Examples: Draco Malfoy (Harry Potter), Josie Pie (Anne of Green Gables), Boromir (Fellowship of the Ring), Edmund (The Lion, the Witch, and the Wardrobe), Marion Hawthorne (Harriet the Spy)
Function: The Rival creates situations that test the protagonist, calling out and revealing their strengths, weaknesses, and true character. They also serve as a foil to the protagonist, so that readers become more invested in the main character through seeing their virtues in contrast to the Rival's character flaws. They are a training ground for the climactic confrontation with the greater enemy and create try/fail cycles to track the protagonist's progress. In reality-based fiction, the Rival may be the only intentional human antagonist.

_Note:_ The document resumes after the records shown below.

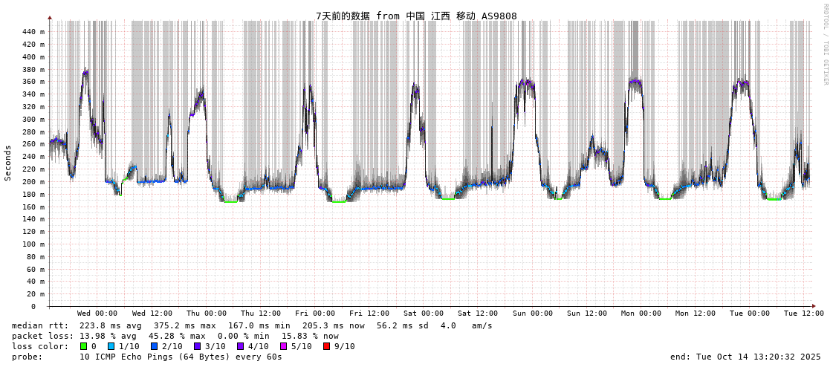Click the vertical Seconds axis label
This screenshot has width=833, height=367.
[x=8, y=163]
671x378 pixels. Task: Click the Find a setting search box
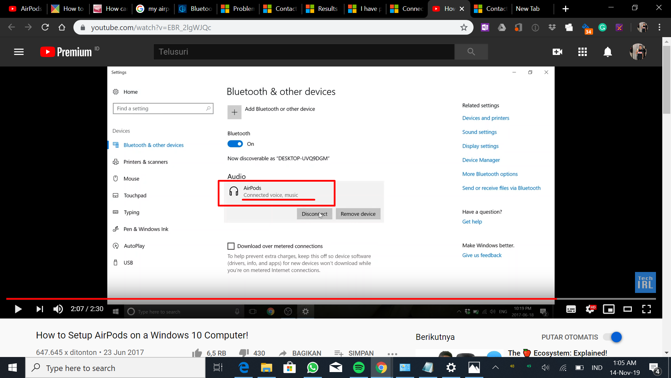163,108
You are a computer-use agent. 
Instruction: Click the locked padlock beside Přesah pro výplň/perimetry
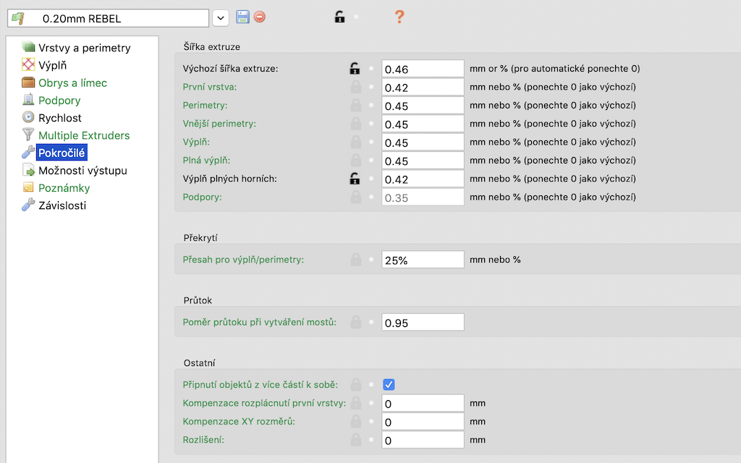pyautogui.click(x=355, y=260)
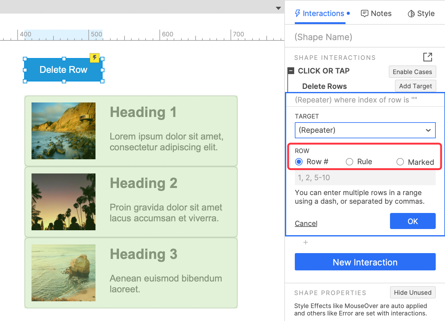
Task: Click the yellow lightning interaction badge
Action: pos(95,58)
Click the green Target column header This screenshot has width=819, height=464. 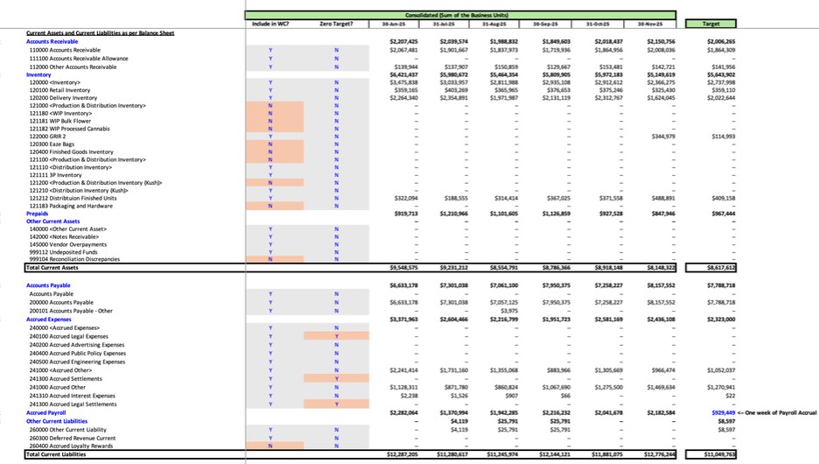[711, 25]
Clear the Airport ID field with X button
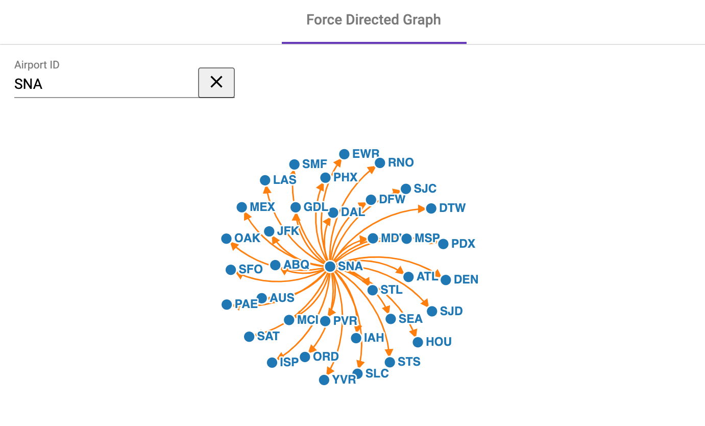 (216, 82)
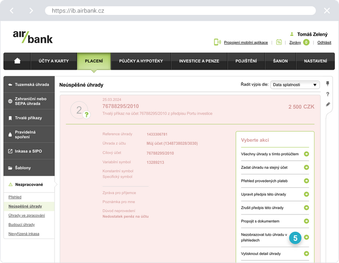Click the question mark help icon on right
This screenshot has height=263, width=339.
pos(328,94)
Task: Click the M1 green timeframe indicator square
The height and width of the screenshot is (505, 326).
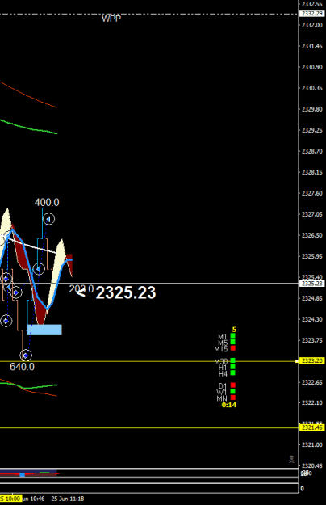Action: [232, 336]
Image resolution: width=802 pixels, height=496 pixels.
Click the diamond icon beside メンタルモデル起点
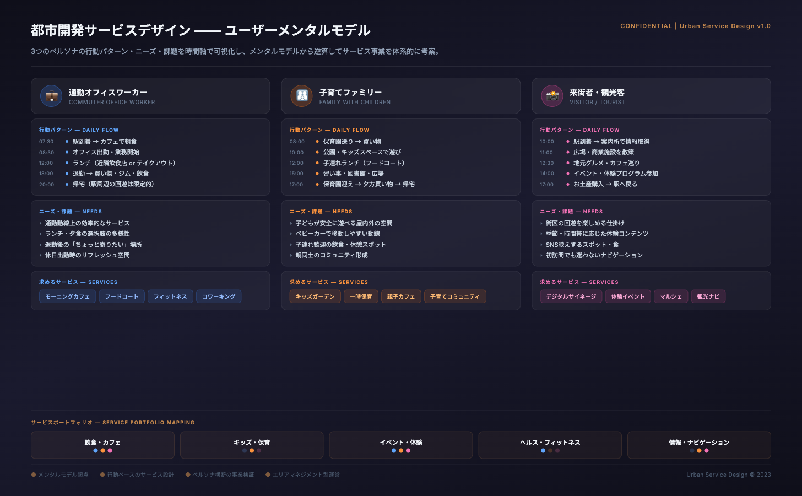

Pitfalls: Like all villains, Rivals need to have a good reason in their own minds for treating our protagonist the way they do. Just being a spoiled brat or the next best competition isn't enough for them to single out the protagonist. Get inside their head and figure out what pressures, insecurities, and prejudices make them the way that they are. Frenemies, former friends, or family members can make for a much more complex kind of Rival who has both love and hatred at play in how they relate to the protagonist.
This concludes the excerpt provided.